Love from me and Chicken,
~Skye


----------



## Noekeon (Feb 17, 2016)

Don't forget that some birds will just look at you as a play stand pretty much lol. That means they'll come whenever they feel like it and be play full but if you want to go and take 'em it'll be a no-no. I've seen some posts in here as well of people having birds for years and those birds just don't like the step up thing instead they just willingly fly on a shoulder or something. Mine comes on her own to climb my hand to go and sit on my shoulder if she walks on the table but if I do even the slightest move to go and get her she's gone in a sec hahah stubborn and freehearted little bird. 

Best regards, Noekeon & Kana!


----------



## arnabsri (Jul 22, 2015)

Hi Rumz,
Cutie sat on my hand on the very 1 st Day when i went to visit her for 1 st time. 
But she allowed me to pet her after 1 month. Prior to that i used to touch her head for 1-2 sec from outside her cage..so that she realises that i wont harm her..
then i increased the timing slowly to 1 min..then to 5 min..

Then after some days i tried the same from inside the cage..very slowly and gently else rapid movements may scare your birdie..

Now cutie comes to my handsits on it and rubs her her on her own  she looks so cute when she does that


----------



## TheJediBird (Sep 11, 2015)

One thing to remember also is that not every cockatiel will like being petted. With Obi, I can stroke the very top of his head every now and then, but he doesn't like being touched anywhere else. Every bird is different. I also don't know how Obi was treated before I got him. I've only had him for about six months and he was already 2 when I got him. He'd also had two owners before me.


----------



## Janalee (Jul 25, 2012)

*how long*

I agree; it depends on the individual bird and on how you work with him. I know when I first got Bennie, I was afraid he didn't like me. He didn't bite me, but as soon as I got him out on my finger, he'd turn around and want to go back to his cage. But I kept trying, moving slowly and talking gently and offering millet (it can do wonders!). And he did warm up. But remember what a traumatic event this is for a bird. In Bennie's case, he was taken from a cage full of roomies, stuck in a box and taken away by some strange woman. He probably thought he was going to be lunch! (The normal ending for a small bird "captured" by a large "animal!") Give him time and patience and he'll come arould. Enjoy bonding with him!


----------



## TamaMoo (Jan 12, 2014)

I, too, started by rubbing the top of Joey's head through the bars of his cage. One day, after a few weeks, he turned his head to give me his cheek, then the back of his neck. It still took a few months of slowly trying before he allowed me to scritch him when he was out. Once he decided he liked it, he started asking for it more and more. 

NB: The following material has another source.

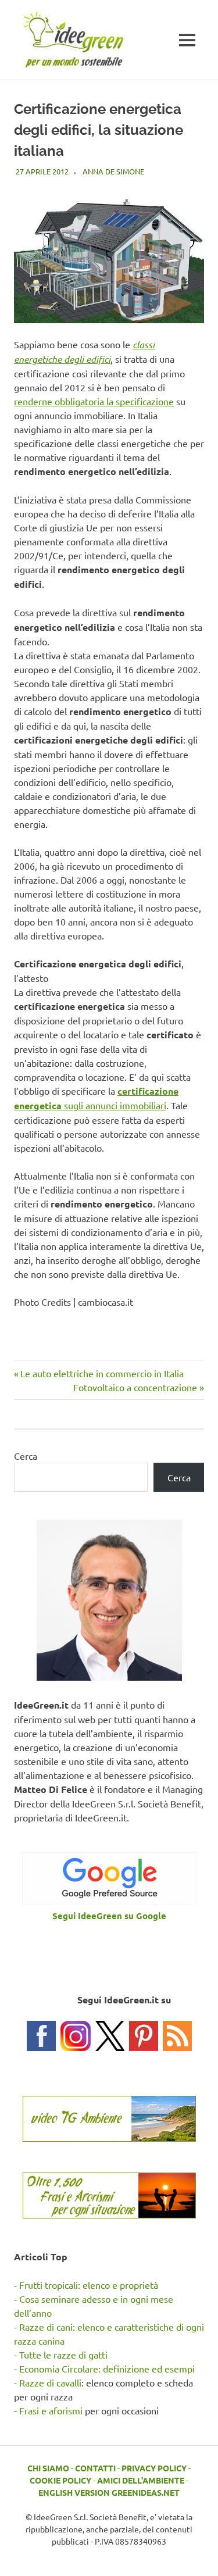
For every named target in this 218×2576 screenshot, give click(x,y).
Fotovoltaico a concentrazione (135, 1387)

He still won't step up onto an hand or finger for any kind of bribery or treat, but he will get there if and when he decides. He has stepped up once, and it was only because he decided to land in my bag, on my wallet. He had enough sense to know he needed a rescue and accepted the offer of my hand.


----------



## Rumz (Mar 14, 2016)

I understand that they may not enjoy petting necessarily, but he has to at least tolerant of stepping up at some point. I'm not saying I won't love him if he doesn't learn to like petting or stepping up, I'll love him regardless, but I just want a loving bird that interacts with me..and I wish to train him at some point as well.

Thanks for the replies guys!


----------



## Noekeon (Feb 17, 2016)

Interaction and training are not parts of the step up process I think. It's what you'll find that triggers them to step up in the first place. I recently realized that Kana doesn't step up whenever she's around her cage for some reason she only knows. If I at least cover the cage so she can't see it she's a step up baby like having a a totally different bird all of a sudden. 

I'm always going against the currents so I'll say that general taming or bonding guidelines are okay but at the end it's down to what fits your bird if you get my point. 

Best regards, Noekeon & Kana!


----------



## Rumz (Mar 14, 2016)

That's true. No two people, let alone birds, are ever the same.

He's begun to let me touch him behind the head, but it still doesn't look and feel like he enjoys it very much. But he'll at least let me do it. I've been doing that and drowning him in millet. Hopefully he'll get better soon!


----------



## roxy culver (May 27, 2010)

It's right that every bird is different and I've never used the same training technique for two birds. I had one bird that loved me the first day I got her, she wouldn't get off of me for anything. Then I had another who was so standoffish, my hubby didn't know what to do with him. For him, sitting near him with the other birds helped. It also helped that I didn't push him and I let him come to me in his own time. Go at the bird's pace, because in the end it's totally worth it.


----------



## Rumz (Mar 14, 2016)

Thanks for the reply Roxy. That's what I've been doing for now..just going snail-like slow. Working with him, then at the first sign of him rejecting me I leave him be and go do what I like to do. Then I repeat that 2-3 times a day.

Sometimes he likes to run around like he wants to get let out..and I'd love to do that, but he won't let me take him anywhere once he's out. He'll step up, then fly right off. So should I let him out or..?


----------



## Noekeon (Feb 17, 2016)

I always have Kana free with her door cage open when I'm around so she's free to roam anywhere even is she doesn't come straight to me but she does eventually. Mine is the same she steps up and flys off but I persist on getting her again so at some point she just doesn't fly off again and sits with me. 

Best regards, Noekeon & Kana!


----------